Chopsticks and Rests
For the love of sushi, stop using the splintery sticks your local takeout spot tosses in with your order buy your own beautiful lacquered pair and the tiny ceramic rests that go with them. Travel tip: sticking your chopsticks in a bowl of rice is a major social faux pas in Japan — it’s only done at Buddhist funeral ceremonies. Nice chopsticks will not only improve your dining experience (how luxe can you possibly feel eating out of styrofoam while trying to avoid mouth splinters?) but you’ll be doing the environment a solid by saying no to the disposable ones.

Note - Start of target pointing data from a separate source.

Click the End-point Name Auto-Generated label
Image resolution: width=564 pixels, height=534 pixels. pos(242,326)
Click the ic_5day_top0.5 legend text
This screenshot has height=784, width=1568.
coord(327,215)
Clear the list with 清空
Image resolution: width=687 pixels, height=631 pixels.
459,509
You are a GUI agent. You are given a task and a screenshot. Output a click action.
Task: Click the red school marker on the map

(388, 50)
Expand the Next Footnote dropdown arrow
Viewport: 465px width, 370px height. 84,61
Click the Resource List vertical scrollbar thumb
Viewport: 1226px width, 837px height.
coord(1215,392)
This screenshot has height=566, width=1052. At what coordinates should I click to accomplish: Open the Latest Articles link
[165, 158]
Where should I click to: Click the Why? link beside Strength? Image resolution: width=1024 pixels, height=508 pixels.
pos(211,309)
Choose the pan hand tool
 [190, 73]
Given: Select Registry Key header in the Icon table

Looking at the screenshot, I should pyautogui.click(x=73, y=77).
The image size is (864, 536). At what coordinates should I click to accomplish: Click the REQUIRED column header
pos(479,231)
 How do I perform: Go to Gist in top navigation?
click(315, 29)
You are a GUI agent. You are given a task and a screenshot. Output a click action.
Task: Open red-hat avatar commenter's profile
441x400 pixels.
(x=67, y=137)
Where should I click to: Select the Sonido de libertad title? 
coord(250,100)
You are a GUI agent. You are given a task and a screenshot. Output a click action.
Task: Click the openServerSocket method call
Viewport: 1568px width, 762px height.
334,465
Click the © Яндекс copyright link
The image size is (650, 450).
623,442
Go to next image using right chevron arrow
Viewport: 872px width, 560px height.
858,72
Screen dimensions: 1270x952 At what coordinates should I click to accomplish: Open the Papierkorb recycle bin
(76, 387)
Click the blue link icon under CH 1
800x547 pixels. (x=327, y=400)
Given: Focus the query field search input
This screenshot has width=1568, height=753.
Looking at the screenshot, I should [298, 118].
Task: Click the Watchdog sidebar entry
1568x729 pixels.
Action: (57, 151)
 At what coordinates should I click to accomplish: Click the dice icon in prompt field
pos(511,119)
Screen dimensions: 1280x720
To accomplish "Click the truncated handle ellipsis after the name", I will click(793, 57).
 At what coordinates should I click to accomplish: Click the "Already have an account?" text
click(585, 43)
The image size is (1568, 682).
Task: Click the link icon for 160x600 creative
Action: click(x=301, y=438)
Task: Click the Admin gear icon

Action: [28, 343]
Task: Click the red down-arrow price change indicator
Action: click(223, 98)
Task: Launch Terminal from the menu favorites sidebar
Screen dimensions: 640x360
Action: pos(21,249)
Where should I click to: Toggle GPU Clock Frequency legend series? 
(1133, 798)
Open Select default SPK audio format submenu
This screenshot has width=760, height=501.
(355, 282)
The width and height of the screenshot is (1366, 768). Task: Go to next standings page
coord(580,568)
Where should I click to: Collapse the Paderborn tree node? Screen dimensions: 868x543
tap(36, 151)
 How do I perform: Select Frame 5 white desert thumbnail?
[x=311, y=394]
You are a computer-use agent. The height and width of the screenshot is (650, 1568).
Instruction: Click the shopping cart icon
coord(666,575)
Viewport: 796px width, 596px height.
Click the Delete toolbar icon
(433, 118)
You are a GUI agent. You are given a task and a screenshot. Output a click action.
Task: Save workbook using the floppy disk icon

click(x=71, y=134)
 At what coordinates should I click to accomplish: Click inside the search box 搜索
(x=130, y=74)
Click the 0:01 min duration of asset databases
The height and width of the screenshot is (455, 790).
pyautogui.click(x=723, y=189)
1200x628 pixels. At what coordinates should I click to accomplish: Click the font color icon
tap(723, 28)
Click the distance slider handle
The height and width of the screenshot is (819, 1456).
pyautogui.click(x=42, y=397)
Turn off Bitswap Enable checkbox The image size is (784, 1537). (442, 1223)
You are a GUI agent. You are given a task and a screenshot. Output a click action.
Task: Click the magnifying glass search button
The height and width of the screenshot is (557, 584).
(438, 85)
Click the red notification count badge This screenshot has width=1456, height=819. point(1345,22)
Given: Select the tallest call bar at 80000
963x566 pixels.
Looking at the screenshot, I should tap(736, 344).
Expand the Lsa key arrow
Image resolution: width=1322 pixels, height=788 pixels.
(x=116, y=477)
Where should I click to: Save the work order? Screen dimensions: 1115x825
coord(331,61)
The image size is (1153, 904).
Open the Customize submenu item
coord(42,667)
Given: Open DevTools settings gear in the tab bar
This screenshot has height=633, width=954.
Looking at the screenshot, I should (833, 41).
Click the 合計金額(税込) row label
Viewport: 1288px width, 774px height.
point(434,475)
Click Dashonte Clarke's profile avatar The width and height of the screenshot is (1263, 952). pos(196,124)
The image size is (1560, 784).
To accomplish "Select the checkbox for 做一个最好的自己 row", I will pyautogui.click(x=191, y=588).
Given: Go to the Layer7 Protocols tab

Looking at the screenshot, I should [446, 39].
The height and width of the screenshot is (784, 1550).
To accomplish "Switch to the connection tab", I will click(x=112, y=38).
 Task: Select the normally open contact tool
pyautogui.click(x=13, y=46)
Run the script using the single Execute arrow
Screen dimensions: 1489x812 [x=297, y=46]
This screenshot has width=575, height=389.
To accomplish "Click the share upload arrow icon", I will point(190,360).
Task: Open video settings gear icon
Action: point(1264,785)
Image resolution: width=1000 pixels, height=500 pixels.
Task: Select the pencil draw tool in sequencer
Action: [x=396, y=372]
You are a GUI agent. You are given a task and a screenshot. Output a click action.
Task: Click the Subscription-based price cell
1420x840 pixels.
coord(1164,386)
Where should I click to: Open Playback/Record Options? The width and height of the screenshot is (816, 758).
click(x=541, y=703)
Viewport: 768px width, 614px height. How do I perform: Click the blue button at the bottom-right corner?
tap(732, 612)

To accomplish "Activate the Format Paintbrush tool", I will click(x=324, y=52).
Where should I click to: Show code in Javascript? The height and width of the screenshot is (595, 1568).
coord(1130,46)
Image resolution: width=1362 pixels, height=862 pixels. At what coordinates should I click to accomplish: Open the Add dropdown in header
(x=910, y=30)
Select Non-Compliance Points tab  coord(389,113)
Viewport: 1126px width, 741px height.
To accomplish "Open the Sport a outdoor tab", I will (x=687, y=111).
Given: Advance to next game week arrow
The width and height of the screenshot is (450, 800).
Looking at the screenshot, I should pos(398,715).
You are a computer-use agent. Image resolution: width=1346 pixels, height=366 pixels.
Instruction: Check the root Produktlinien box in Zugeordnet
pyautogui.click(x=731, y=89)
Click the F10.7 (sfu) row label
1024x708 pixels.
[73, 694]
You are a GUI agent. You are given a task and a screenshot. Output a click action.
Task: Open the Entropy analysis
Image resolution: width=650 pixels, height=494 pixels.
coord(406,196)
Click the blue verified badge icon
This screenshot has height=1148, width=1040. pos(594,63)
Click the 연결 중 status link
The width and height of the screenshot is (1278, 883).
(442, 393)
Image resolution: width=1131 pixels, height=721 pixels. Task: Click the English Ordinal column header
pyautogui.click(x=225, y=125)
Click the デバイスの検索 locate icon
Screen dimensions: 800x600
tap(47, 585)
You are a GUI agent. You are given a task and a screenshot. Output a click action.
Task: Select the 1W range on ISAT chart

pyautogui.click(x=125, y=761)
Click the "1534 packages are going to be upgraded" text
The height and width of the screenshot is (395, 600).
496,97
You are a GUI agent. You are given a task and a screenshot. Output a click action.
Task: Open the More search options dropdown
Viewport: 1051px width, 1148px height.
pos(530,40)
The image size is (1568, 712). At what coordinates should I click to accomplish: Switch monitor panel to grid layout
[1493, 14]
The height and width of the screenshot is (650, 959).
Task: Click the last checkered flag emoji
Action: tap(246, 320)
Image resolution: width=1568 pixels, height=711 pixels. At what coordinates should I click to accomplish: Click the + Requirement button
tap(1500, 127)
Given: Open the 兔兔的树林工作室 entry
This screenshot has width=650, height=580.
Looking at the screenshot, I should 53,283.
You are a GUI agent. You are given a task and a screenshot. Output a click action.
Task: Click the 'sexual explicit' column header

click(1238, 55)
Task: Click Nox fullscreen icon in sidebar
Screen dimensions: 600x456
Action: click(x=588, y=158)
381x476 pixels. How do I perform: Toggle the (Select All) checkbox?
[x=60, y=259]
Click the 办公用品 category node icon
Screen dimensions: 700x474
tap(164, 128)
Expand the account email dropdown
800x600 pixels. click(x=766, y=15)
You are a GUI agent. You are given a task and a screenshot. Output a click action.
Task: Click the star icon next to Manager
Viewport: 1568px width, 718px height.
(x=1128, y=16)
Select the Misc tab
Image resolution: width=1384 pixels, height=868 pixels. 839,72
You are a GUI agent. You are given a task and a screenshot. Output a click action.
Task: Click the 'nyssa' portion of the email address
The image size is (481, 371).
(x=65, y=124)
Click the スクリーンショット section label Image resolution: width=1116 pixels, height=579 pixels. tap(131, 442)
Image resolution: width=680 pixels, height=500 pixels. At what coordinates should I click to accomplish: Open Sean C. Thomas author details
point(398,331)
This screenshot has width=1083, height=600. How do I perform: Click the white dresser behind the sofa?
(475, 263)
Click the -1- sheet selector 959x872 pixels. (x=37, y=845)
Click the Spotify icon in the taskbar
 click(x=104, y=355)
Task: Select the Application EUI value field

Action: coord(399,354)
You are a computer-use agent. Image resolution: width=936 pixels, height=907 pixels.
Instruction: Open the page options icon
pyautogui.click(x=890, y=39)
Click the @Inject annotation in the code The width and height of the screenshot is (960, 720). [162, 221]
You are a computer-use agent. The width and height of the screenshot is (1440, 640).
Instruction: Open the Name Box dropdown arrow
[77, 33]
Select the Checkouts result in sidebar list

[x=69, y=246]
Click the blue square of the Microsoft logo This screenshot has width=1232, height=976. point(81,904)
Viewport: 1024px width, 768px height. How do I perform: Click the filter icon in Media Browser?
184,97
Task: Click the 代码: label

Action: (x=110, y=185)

Japan is known for mastering the art of washi, a centuries-old paper-making technique, so it only makes sense that their stationary is next level. Massive paper goods stores like Loft take a solid hour to navigate thanks to the beauty and quality of their notebooks, cards, paper products, and pens. Even the sticky notes you use to remind yourself to buy Kleenex or dog food are superior to everything we’ve come up with in Canada. Stock up and never scramble for a last-minute thank you card again.
Not just an accessory! In Japan, these cotton cloths or small fuzzy towels are carried everywhere to cut down on waste as well as being super sanitary and convenient (how many times has a broken hand dryer or empty paper towel dispenser left you trapped inside a bathroom trying to shake enough water off your hands so that you could grip the doorknob?). Also: they come in the cutest patterns imaginable. When was the last time you saw Shiba Inu-print hand towels in a public lavatory?
For the ultimate hostess move (especially during a Toronto winter) grab a couple pairs of low-cost Japanese dollar store slippers for guests to wear when they visit. These are a step or three up from the disposable hotel version but not nearly as pricey as the leather or sheepskin ones you spend your home life in. Not only will they keep your friends cozy, but you can stop obsessing about all the pet hair they’re going to find on their socks at the end of the evening.
A Cotton Yukata
Nothing is more comfortable or elegant for summertime around-the-house hangouts than this cotton version of the more formal Kimono. The prettiest ones are Shibori-dyed shades of blue. If you’re in Kyoto or Tokyo, you can pick up a good quality second-hand yukata for less than $30.
Seven Spice Seasoning
Trust me when I tell you that the Japanese spice blend known as tshichimi togarashi will be your new go-to for everything from giving new life to your rice bowls to garnishing your favourite savoury cocktail. It’s also really good for you — a typical blend includes dried seaweed, sesame seeds, hemp seeds, and garlic. It’s spicy, citrusy, flavourful perfection.